Pour une retraite en bonne santé

par
Stéphane Vincent
/ avril 2022

« Le travail c’est la santé, rien faire c’est la conserver… » Ce refrain, tiré d’une chanson bien connue d’Henri Salvador, n’a jamais autant résonné avec l’actualité. L’annonce de campagne faite par Emmanuel Macron d’un report de l’âge de la retraite à 65 ans vient en effet de relancer le débat sur la soutenabilité du travail. Dans une tribune publiée en mars dernier sur notre site internet, deux économistes, Thomas Barnay et Eric Defebvre, ont utilement rappelé que la retraite avait un rôle protecteur pour la santé de tous. Pour celles et ceux qui ont été confrontés à des conditions de travail difficiles, tout d’abord. Mais aussi pour les autres. Les deux chercheurs soulignent aussi que la France est un des pays européens où l’environnement social de travail est le plus dégradé. Les Français souffrent du et au travail.
L’objectif de rallonger la durée de vie active ne tient pas davantage compte d’autres réalités. A commencer par les inégalités sociales de santé. La surexposition de certaines parties de la population à une usure prématurée de leur santé du fait du travail explique en partie les écarts d’espérance de vie entre les catégories sociales : six ans entre les ouvriers et les cadres à 35 ans. Un écart qui se creuse et passe à dix ans pour l’espérance de vie en bonne santé, sans incapacités.
Ensuite, les entreprises françaises n’ont toujours pas intégré les reculs précédents de l’âge de la retraite. Faute d’avoir adapté le travail, la France affiche un faible taux d’emploi des seniors. Ainsi, un salarié sur deux n’est plus en emploi lorsqu’il atteint l’âge de la retraite, notamment à cause de problèmes de santé. C’est le cas pour ceux ayant occupé des métiers qui les ont exposés à des facteurs de pénibilité.
Enfin, les dispositifs autorisant un départ anticipé en retraite – carrières longues, compte personnel de prévention (C2P), préretraite amiante – ne compensent que partiellement la perte d’espérance de vie. Et ils ne couvrent pas toutes les sources d’usure de la santé. C’est le cas du C2P, depuis que le gouvernement a décidé de retirer l’exposition à des produits toxiques, les postures pénibles ou les manutentions de charges, de la liste des facteurs de pénibilité.
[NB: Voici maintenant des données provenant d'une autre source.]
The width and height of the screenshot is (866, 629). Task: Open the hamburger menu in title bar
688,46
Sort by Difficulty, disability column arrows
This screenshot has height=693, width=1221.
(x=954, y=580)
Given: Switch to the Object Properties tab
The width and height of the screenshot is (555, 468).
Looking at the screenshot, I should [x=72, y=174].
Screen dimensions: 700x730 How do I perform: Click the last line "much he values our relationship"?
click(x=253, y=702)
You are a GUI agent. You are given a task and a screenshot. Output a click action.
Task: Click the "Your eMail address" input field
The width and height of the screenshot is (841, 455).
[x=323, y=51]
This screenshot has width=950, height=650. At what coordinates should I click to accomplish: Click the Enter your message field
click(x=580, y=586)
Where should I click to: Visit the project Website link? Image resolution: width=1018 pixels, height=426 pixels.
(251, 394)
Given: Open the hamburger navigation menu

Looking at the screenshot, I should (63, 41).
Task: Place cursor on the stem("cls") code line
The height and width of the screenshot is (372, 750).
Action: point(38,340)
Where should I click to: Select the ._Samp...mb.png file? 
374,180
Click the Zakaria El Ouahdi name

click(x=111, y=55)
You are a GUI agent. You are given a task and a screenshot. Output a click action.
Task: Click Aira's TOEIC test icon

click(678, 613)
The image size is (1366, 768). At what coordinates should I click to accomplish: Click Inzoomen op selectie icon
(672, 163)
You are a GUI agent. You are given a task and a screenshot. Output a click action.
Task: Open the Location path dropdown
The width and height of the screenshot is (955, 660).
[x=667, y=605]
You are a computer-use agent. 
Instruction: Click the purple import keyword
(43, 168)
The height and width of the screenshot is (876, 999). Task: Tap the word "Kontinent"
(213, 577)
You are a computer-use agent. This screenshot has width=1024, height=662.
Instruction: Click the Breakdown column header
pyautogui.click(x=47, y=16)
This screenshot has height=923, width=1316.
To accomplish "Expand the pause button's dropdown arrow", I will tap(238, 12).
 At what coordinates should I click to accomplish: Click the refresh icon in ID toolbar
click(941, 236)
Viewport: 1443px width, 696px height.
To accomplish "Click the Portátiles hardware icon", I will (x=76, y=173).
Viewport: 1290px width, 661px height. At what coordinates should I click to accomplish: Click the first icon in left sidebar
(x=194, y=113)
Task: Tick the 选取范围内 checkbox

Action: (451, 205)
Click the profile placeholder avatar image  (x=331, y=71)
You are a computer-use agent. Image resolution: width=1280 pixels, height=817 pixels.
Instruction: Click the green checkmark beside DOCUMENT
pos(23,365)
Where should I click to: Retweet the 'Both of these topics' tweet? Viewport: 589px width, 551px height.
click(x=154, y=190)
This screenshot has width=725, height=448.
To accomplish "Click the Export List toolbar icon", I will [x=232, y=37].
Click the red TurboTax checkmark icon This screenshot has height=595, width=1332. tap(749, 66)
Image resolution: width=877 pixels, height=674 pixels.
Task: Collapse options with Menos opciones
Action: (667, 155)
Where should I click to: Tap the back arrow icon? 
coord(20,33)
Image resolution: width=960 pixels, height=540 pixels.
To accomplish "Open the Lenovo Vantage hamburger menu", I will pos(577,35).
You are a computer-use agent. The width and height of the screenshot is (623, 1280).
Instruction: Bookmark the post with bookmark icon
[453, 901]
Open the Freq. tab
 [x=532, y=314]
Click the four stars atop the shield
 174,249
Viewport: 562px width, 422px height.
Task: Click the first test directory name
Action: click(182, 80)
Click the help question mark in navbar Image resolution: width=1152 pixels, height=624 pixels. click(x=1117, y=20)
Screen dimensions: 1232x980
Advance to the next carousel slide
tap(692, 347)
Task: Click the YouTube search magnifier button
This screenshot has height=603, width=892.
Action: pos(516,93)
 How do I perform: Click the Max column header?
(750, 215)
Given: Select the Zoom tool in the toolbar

Ces contraintes sont pourtant pourvoyeuses de maladies invalidantes, comme les troubles musculosquelettiques, voire de décès prématurés, pour ce qui est des cancers.
En définitive, reculer l’âge de la retraite sans tenir compte de tous ces éléments revient à pénaliser des salariés déjà désavantagés, parce qu’ils ont moins de chances de profiter d’un repos bien mérité et une forte probabilité d’en bénéficier moins longtemps. Il serait donc temps de raisonner autrement, de commencer par garantir à toutes et à tous des conditions de vie et de travail moins délétères, permettant d’atteindre la retraite en meilleure santé.